━━━ SOURCE EXTRACT
Simulations provide additional insights into GaN HFET reliability

GaN HFETs are attracting considerable attention as high-power and high-frequency devices for radar, avionics and wireless base-station transmitters, thanks to the unique material properties of III-N material. However, the commercialization of these devices has been hampered by reliability issues that have been attributed to carrier trapping in either the bulk or surface of the device. These problems are being addressed by experimental studies that can produce epitaxy- and processing-related improvements, and simulations that can optimize device design.

Simulations provide key insights into device operation and the degradation mechanisms that affect reliability. They can contain structural details such as layer thicknesses, doping profiles and trap concentrations. The software-based approach can also aid the tailoring of a structure to specific market applications requiring particular performance characteristics, and can be an effective tool for selecting and optimizing the design.

In the silicon industry, process and device simulation - referred to as technology computer-aided design - is widely used to develop and optimize various technologies ranging from highly scaled CMOS to power management, non-volatile memory and image sensors. Over the past decade this approach has also been increasingly used for III-V technologies, and recent advances to III-N devices has promoted the use of simulation for improving GaN HFETs.

At Synopsys we have built the simulator software Sentaurus Device (see "Simulation software") to explore a physical mechanism that is referred to as either current collapse or dispersion, and is defined as the drain current (ID) degradation under operational or stress conditions. This mechanism limits GaN HFET reliability and is consequently inhibiting device commercialization. However, its origin is still under debate despite the various models that have been proposed, such as electron trapping in the GaN buffer and AlGaN barrier layers, and at the surface (Binari et al. 2002, Vetury et al. 2001).

Our simulations can help to understand the nature of current collapse, provide a detailed insight into device operation, and point towards mitigation strategies to avoid current collapse. However, they cannot predict the formation of non-ideal device properties such as traps.

The software has simulated a GaN HFET (see figure 1) with a room-temperature Hall mobility of 1100-1200 cm2/V-s and sheet carrier concentration of 8-9 × 1012 cm-2 (Braga et al. 2004). The calculations used values for the band structure, carrier mobility and saturation velocity of GaN, InN and AlN that are shown in table 1. Interpolation of the corresponding binary parameters provided values for AlGaN and InGaN.
━━━━━━
━━━ GIVEN RECORDS
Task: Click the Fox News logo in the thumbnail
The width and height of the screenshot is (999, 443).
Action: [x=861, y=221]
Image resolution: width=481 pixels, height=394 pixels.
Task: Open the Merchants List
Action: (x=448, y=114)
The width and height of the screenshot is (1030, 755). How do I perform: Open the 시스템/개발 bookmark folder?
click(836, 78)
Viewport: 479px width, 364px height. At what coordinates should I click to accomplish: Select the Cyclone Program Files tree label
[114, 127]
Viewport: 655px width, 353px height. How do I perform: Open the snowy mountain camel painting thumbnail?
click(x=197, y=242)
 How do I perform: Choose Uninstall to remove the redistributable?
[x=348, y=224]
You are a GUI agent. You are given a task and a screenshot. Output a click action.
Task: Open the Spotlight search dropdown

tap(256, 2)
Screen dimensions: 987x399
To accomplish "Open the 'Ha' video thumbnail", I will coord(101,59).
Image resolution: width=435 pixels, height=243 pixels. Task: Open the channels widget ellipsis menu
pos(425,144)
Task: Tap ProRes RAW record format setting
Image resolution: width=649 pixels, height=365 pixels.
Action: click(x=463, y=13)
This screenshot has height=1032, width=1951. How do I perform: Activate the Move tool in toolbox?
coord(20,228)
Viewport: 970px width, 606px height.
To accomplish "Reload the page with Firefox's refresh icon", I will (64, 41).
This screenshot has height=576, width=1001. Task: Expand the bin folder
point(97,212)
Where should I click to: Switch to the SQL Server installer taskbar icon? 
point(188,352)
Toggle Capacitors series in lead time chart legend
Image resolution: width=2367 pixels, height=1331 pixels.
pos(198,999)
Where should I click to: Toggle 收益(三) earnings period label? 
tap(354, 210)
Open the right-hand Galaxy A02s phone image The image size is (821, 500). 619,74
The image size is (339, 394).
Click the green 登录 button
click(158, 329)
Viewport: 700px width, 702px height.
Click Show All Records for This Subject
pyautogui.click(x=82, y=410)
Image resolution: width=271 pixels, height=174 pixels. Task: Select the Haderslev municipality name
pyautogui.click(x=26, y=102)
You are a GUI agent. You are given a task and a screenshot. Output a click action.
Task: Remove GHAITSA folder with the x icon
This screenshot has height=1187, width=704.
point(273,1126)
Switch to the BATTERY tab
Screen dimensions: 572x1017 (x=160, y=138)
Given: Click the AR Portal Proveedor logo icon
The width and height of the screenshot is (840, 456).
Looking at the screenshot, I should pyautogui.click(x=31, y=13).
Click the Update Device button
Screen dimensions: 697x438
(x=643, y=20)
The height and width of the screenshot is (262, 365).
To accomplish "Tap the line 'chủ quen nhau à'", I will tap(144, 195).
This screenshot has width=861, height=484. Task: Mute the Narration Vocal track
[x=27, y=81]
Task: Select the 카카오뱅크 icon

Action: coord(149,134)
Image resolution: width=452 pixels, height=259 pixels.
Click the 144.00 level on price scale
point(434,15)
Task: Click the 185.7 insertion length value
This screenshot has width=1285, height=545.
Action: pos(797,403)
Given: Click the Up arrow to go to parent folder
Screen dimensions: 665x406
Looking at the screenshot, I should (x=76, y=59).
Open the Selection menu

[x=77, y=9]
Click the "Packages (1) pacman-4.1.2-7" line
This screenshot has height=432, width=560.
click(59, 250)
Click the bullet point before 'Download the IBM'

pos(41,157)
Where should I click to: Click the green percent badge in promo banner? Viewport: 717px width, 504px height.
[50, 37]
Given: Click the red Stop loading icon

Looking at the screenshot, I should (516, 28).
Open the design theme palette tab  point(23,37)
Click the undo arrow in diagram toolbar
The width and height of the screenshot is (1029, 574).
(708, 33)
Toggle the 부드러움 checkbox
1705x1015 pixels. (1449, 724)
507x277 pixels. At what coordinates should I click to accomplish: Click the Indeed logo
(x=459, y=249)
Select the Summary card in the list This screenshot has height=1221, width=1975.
━━━━━━
• THE TASKS:
**A)** From the article on GaN HFET reliability simulations, list the technologies that process and device simulation is used to develop and optimize in the silicon industry.
**B)** Answer the following questions using the article on GaN HFET reliability simulations:
(i) By what name is process and device simulation known in the silicon industry?
(ii) What is the name of the simulator software built at Synopsys?
(iii) What room-temperature Hall mobility did the simulated GaN HFET have?
**C)** Write the next part of the article on GaN HFET reliability simulations, beginning after its final sentence.

• REPLIES:
**A)**
- Highly scaled CMOS
- Power management
- Non-volatile memory
- Image sensors

**B)**
(i) Technology computer-aided design.
(ii) Sentaurus Device.
(iii) 1100-1200 cm2/V-s.

**C)**
To investigate trapping behavior and gain insight into the current-collapse mechanisms, we inserted a background of acceptor/electron bulk traps with a density of NT = 5 × 1017 cm-3 into our model of this particular device. Since the motivation behind this study is to obtain a qualitative insight, the traps were defined with a single energy level 1 eV above mid-band. However, our simulation software can accommodate multiple trap levels that are commonly ascribed to GaN epitaxial material (see Binari et al. 2002) in either the bulk or at the surface.

Using these conditions we could match our simulations of direct-current (DC) I-V characteristics with measured data if we used an interface charge of 1.15 × 1013 cm-2 and an electron saturation velocity that is 40% of the theoretical bulk value. The value used for the interface charge, which equates to a partially relaxed AlGaN layer, is lower than that associated with theoretically-ideal strain conditions, which would have a value of 1.5-1.7 × 1013 cm-2. However, this value is consistent with observations from several experimental groups who have seen a reduction of the piezoelectric component. A reduction in saturation velocity has already been proposed, due to modified scattering of the two-dimensional electron gas (2DEG) at the heterointerface.

We also compared the experimentally-measured DC ID-VD output characteristics with simulations that both ignore and include hot-electron effects (see figure 2). Our drift-diffusion (DD) model assumes that the carriers are in thermal equilibrium with the lattice, while the hydrodynamic hot-electron compatible (HD) model accounts for carrier heating and non-local electric field effects. The measured and simulated curves created with the hydrodynamic model have a decline in their ID value after the peak - known as a negative differential conductance - that is absent in the curve produced with the DD model. We believe that this feature is not attributable to self-heating (Deng et al. 1999), but is in fact evidence for hot-electron capture at bulk traps under sufficiently high drain bias.

The HD model also shows that at large drain biases electrons in the channel are significantly heated and can exit the AlGaN barrier and then spread toward the GaN bulk - an effect that is not predicted with the DD model (see figure 3). At these high drain biases electrons occupy more traps. This increases the energy of the conduction band under the gate edge located toward the drain, and creates a potential barrier to electron flow.

The loss of electrons from the drain channel, which leads to current collapse, can be prevented by improving the electron confinement in this region. In fact this improvement has already been observed in a AlGaN/ InGaN/GaN double heterojunction FET structure that features a potential barrier between the InGaN channel and the underlying GaN layer (Simin et al. 2001).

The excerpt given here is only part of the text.